**TESTO:**
--
Bologna, 2 agosto
Il 2 agosto 1980 una bomba uccideva 85 persone, l'attentato più letale della storia del dopoguerra
di Giovanni Fontana
Oggi è il 2 agosto, e sono le 10.25. Il 2 agosto 1980, ora, esplodeva l’ordigno più letale dell’intera storia repubblicana. Provocò la morte di 85 persone, e il ferimento – anche grave o permanente – di un paio di centinaia: la strage della stazione di Bologna. L’orologio della stazione, bloccato sulle dieci e venticinque di quel sabato a causa della deflagrazione, è divenuto il simbolo del tempo fermatosi per le vittime del massacro.
Quella di Bologna è anche l’unica strage di quegli anni per cui la magistratura ha accertato e condannato con sentenza passata in giudicato gli esecutori materiali: gli esponenti di estrema destra Giuseppe Valerio Fioravanti, Francesca Mambro e Luigi Ciavardini, sempre dichiaratisi innocenti. Non venne accertato un vero e proprio movente, né si fece luce su quali furono i mandanti della strage; subirono una condanna per i depistaggi ai danni delle indagini Licio Gelli, capo della P2, Francesco Pazienza, Pietro Musumeci e Giuseppe Belmonte, tutti membri dei servizî segreti.
--
**DATI ESTRATTI:**
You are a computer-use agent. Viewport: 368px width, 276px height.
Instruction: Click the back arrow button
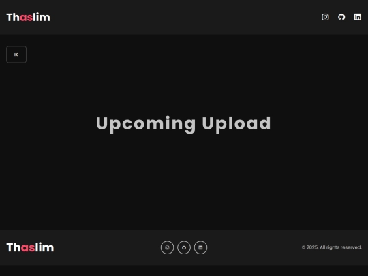coord(16,55)
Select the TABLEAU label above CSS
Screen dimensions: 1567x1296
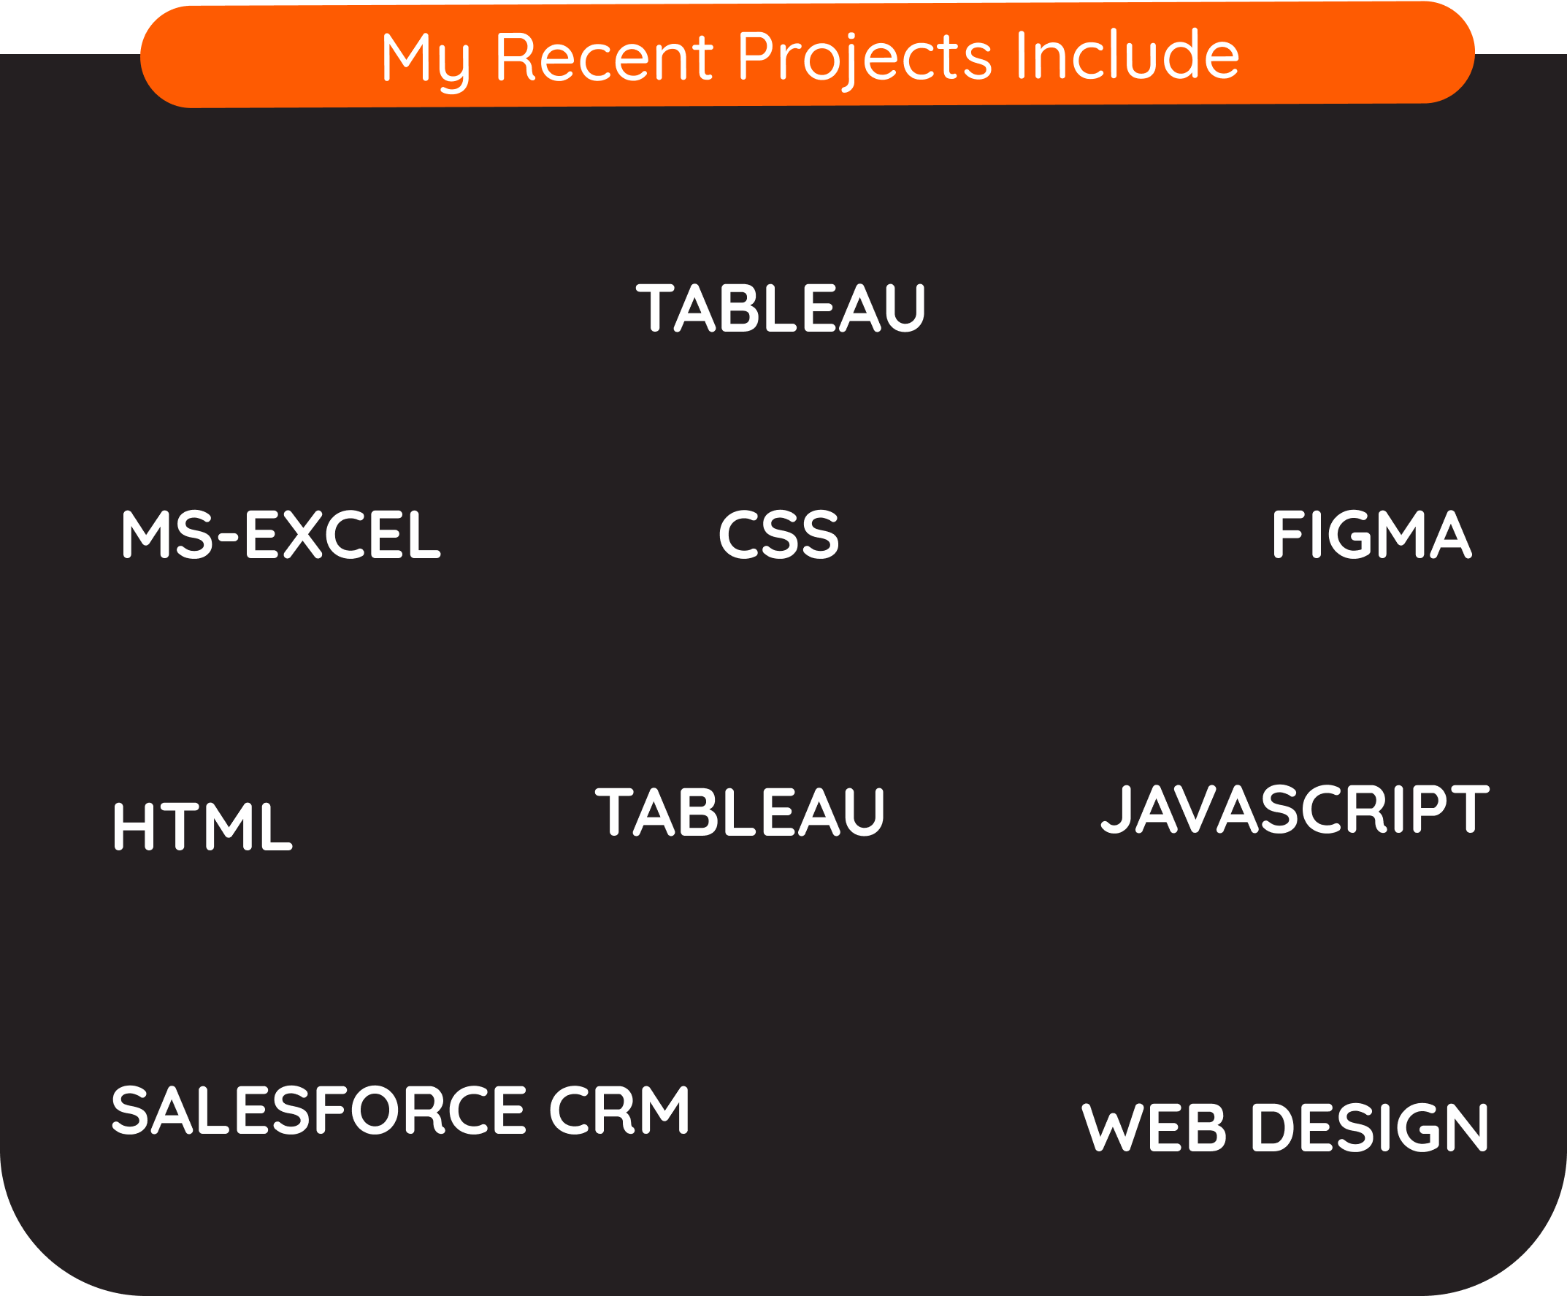[781, 308]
--
**QUESITO:**
Nel testo sulla strage di Bologna, su quale ora rimase bloccato l'orologio della stazione a causa della deflagrazione? Le righe non hanno qui alcuna funzione.

**SOLUZIONE:**
Sulle dieci e venticinque.